L'indiscrezione arriva dalla Repubblica Popolare, dove, citando il numero uno della Svolt Energy Yang Hongxin la testata “China Star Market” anticipa l'avvio di una produzione sperimentale delle batterie allo stato semisolido. E, soprattutto, che Mini potrebbe adottarle per la prossima generazione dei propri modelli elettrici. Interpellato dalla rivista specializzata Automobilwoche, il gruppo Bmw ha chiarito di non voler commentare una simile voce. La produzione in serie e su larga scala degli accumulatori con questa tecnologia è prevista per il 2027 dalla stessa Svolt Energy.
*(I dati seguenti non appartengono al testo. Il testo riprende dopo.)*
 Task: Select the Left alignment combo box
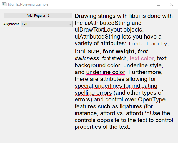pos(44,24)
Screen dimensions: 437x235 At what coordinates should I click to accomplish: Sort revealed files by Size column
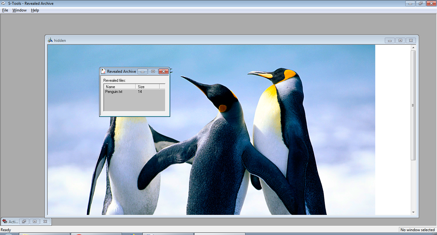click(x=147, y=87)
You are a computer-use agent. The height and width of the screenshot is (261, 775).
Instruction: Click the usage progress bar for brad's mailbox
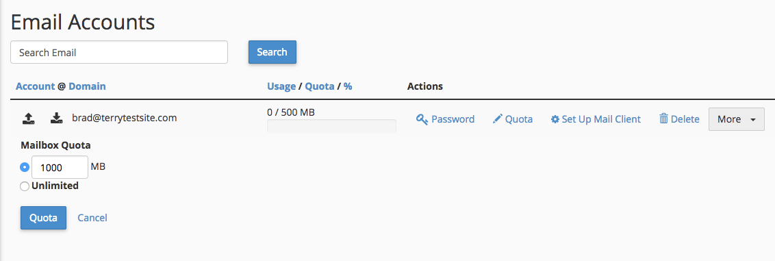(x=331, y=126)
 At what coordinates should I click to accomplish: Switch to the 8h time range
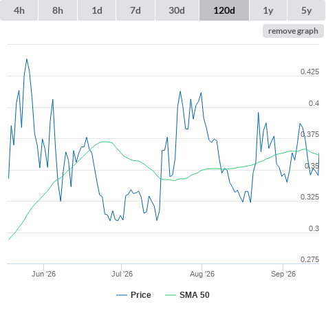click(58, 10)
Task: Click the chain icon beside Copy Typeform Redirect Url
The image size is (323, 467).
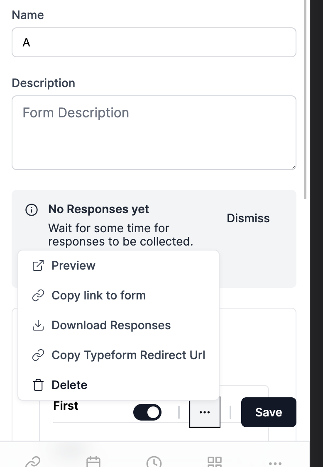Action: [x=38, y=355]
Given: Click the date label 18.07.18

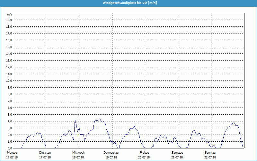Looking at the screenshot, I should point(78,157).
Le future batterie dovrebbero sancire un'accelerazione verso l'elettrificazione della mobilità perché sono in grado di garantire più autonomia grazie ad una maggiore densità energetica.
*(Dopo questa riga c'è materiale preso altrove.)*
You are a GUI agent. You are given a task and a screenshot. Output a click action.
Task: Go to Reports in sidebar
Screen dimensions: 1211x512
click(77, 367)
Densità energetica quasi tripla, 300 Wh/kg
La testata cinese chiarisce che in questa prima fase gli accumulatori raggiungerebbero i 300 Wh/kg, ossia un valore doppio se non triplo rispetto a quelli impiegati attualmente, la cui densità media è compresa fra i 100 e i 150 Wh/kg. Con la successiva evoluzione, la Svolt dovrebbe arrivare almeno a quota 360 con una riduzione di peso e anche dimensioni minori che consentono a ingegneri e designer di lavorare con maggiore libertà sulle prossime auto. Si tratta poi di capire quale futuro possa avere questa soluzione (attualmente l'ha già adottata la Nio sulla ET7 per la quale dichiara fino a 1.000 km di percorrenza), perché è anche più economica rispetto a quella delle batterie allo stato solido. La sponda alle indiscrezioni che riguardano Mini potrebbe avere un suo fondamento perché la Svolt Energy (nono produttore nazionale con una quota di poco superiore al 2%) è sostanzialmente la divisione che si occupava delle batterie della Great Wall Motors, il costruttore con il quale il gruppo Bmw ha un accordo per la produzione delle Mini elettriche, la Aceman e la Cooper.